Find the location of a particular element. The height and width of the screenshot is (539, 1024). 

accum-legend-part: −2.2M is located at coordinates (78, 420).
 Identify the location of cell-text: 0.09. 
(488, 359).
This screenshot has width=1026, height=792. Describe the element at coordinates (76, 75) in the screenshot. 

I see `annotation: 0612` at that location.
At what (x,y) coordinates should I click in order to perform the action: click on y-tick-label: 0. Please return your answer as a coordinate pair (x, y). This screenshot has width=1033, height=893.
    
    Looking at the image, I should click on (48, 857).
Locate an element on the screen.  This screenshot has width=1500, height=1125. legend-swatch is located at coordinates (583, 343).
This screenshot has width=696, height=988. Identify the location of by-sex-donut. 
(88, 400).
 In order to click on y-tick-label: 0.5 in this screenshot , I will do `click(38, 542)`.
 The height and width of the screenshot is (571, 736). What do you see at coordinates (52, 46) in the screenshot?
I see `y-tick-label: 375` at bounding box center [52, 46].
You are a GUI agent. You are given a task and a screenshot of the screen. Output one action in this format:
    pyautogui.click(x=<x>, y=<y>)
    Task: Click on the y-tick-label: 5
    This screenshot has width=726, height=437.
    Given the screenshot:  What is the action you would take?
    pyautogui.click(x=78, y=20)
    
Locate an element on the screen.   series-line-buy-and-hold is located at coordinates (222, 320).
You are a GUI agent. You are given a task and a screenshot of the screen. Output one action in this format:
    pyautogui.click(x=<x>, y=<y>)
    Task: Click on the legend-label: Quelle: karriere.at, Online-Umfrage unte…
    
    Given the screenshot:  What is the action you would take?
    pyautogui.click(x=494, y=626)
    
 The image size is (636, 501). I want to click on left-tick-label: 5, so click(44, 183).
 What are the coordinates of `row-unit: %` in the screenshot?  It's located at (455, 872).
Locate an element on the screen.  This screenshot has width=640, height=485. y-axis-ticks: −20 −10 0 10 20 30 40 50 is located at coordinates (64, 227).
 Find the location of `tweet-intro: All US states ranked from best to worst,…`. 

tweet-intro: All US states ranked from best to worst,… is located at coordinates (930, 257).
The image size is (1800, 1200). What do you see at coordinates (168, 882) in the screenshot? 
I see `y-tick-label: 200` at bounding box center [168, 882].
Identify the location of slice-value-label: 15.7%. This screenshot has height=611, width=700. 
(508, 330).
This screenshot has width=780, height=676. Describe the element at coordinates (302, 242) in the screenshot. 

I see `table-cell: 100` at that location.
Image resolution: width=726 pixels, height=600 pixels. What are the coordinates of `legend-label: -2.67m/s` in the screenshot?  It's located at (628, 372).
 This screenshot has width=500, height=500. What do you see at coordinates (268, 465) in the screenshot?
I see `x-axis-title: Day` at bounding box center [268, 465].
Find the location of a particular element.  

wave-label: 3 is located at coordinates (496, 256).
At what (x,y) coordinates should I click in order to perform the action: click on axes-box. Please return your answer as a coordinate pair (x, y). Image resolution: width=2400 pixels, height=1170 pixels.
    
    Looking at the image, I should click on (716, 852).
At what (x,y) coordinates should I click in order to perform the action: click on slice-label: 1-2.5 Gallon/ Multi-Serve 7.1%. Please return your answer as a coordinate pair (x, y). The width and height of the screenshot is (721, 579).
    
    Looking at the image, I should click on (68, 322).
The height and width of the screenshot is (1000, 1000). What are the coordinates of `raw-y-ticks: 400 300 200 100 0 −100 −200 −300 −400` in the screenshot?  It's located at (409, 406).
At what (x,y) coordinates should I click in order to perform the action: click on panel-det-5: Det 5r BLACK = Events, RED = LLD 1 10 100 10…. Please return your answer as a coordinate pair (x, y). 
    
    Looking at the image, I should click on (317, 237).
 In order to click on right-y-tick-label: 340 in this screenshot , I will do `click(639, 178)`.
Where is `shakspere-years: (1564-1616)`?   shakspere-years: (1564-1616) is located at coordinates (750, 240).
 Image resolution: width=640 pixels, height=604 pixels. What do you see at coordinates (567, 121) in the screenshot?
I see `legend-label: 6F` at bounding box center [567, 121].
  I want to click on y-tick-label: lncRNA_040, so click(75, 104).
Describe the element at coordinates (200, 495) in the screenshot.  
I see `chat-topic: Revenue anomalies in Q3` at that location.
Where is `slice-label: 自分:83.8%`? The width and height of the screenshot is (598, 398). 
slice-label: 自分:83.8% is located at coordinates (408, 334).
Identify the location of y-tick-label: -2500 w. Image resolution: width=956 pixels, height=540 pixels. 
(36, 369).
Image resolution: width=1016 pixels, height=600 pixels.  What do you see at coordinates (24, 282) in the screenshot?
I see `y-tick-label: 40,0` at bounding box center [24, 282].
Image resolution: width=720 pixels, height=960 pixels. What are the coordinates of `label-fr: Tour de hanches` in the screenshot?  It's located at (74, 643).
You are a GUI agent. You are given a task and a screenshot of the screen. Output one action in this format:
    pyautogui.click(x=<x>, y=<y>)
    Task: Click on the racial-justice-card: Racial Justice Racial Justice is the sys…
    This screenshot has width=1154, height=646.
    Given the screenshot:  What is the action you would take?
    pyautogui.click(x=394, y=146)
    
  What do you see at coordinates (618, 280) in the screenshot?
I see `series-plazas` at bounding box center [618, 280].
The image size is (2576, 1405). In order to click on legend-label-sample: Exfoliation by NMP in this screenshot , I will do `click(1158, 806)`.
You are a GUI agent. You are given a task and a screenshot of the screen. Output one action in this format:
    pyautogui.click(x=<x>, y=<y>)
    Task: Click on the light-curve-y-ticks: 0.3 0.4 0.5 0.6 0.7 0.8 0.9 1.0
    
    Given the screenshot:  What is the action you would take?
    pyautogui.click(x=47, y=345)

━━━━

§ **Task item**: Select each line of the material above that contains the string "cell", matching case exactly, and copy those lines.

§ **Output below**:
 Identify the location of cell-text: 0.09. 
I see `table-cell: 100` at that location.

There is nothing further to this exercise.